## start PAGE EXTRACT
Given four digits, find the maximum valid time that can be displayed on a digita

Question

Given four digits, find the maximum valid time that can be displayed on a digital clock (in 24-hour format) using those digits in C++. For example, given digits 1, 8, 3, 2 the maximum valid time is "23:18". Note that "28:31" is not a valid time. Write a function: string MaxTime(int A, int B, int C, int D); that, given four integers A, B, C, D, returns the maximum valid time in string format "HH:MM" or "NOT POSSIBLE" if it is not possible to display a valid time. Examples: given 1, 8, 3, 2, the function MaxTime should return "23:18". Given 2, 4, 0, 0 the function should return "20:40". Given 3, 0, 7, 0 the function should return "07:30" Given 9, 1, 9, 7 the function should return "NOT POSSIBLE". Since there is no possible valid time. Assume that: A, B, C, D are integers with in the range [0..9] In your solution, focus on correctness as well as the performance of your solution. Try to achieve O(n) if possible rather than O(n^2) solution.
## end PAGE EXTRACT
## start RECORDS FOR PROCESSING
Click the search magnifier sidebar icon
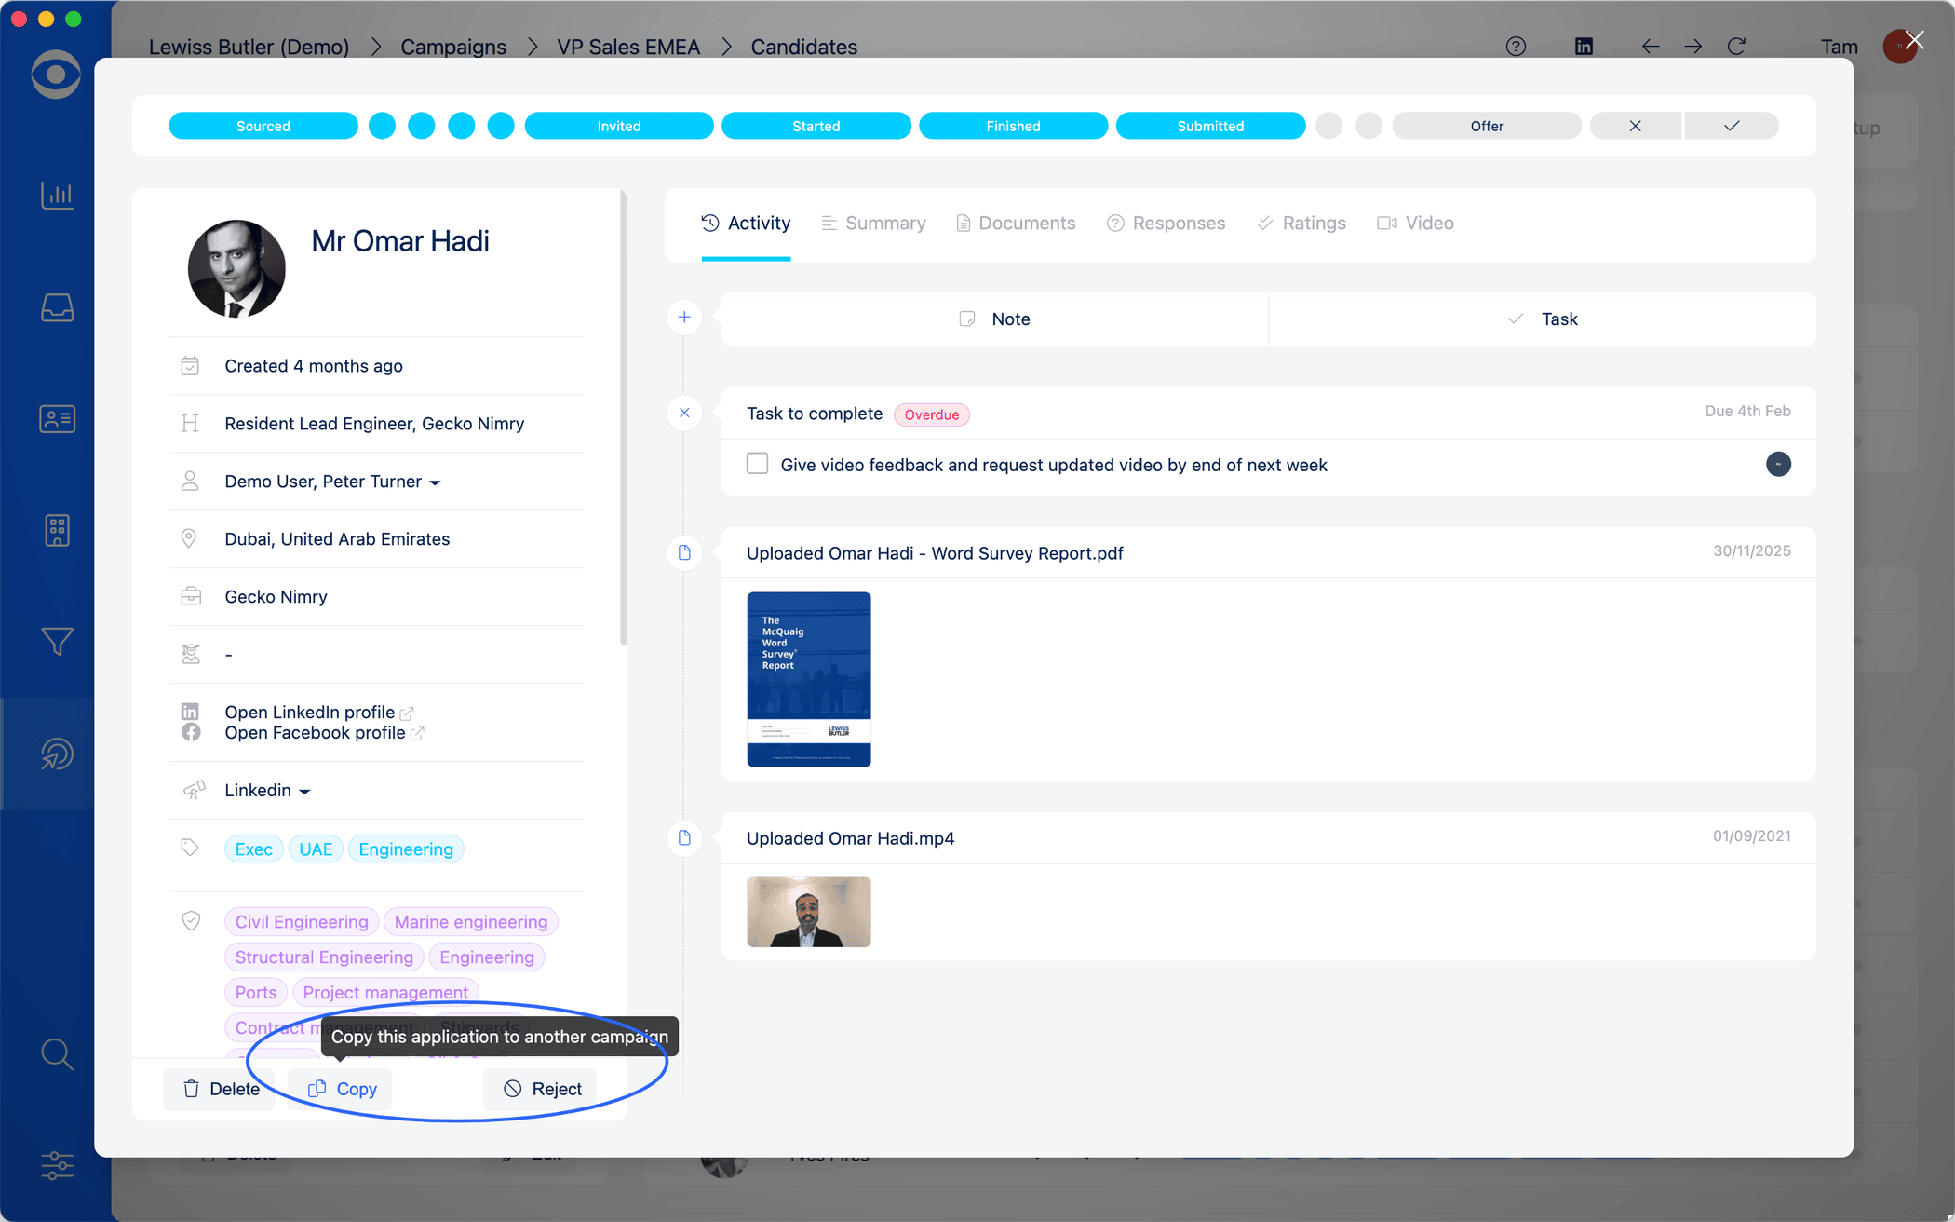 (x=57, y=1053)
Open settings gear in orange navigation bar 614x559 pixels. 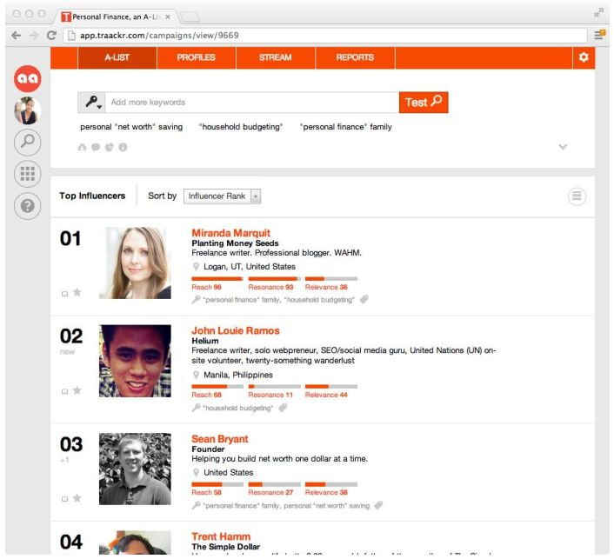[584, 57]
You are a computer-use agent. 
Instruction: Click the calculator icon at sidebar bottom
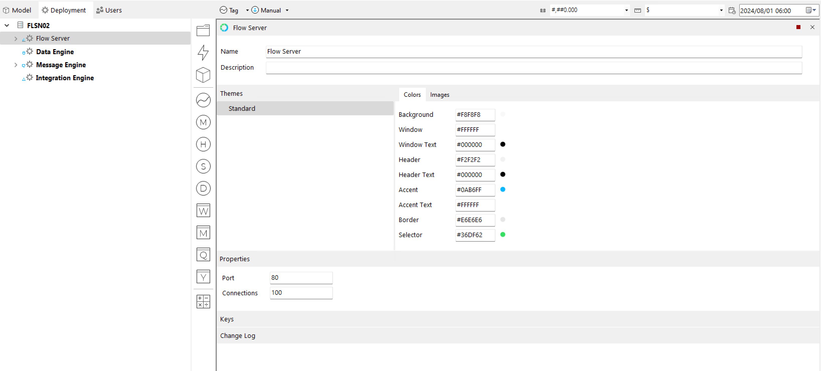(x=203, y=301)
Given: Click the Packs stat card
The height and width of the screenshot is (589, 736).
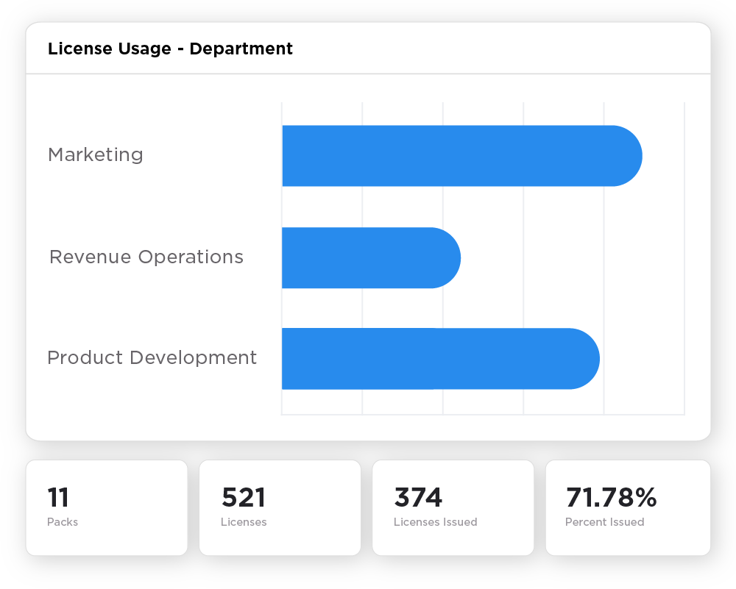Looking at the screenshot, I should click(106, 507).
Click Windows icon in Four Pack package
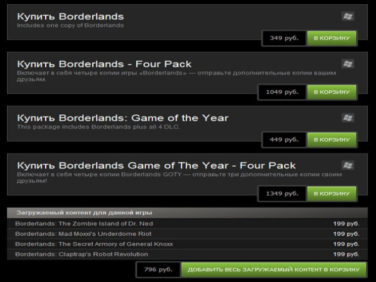376x282 pixels. click(347, 64)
## end RECORDS FOR PROCESSING
PROBLEMS AND TASKS:
**1.** In the problem statement, what should MaxTime return when given the digits 2, 4, 0, 0?
**2.** Select each line of the records that contains the word "sidebar".
The text and the records have no connection to each other.

THE SOLUTIONS:
**1.** "20:40"

**2.**
Click the search magnifier sidebar icon
Instruction: Click the calculator icon at sidebar bottom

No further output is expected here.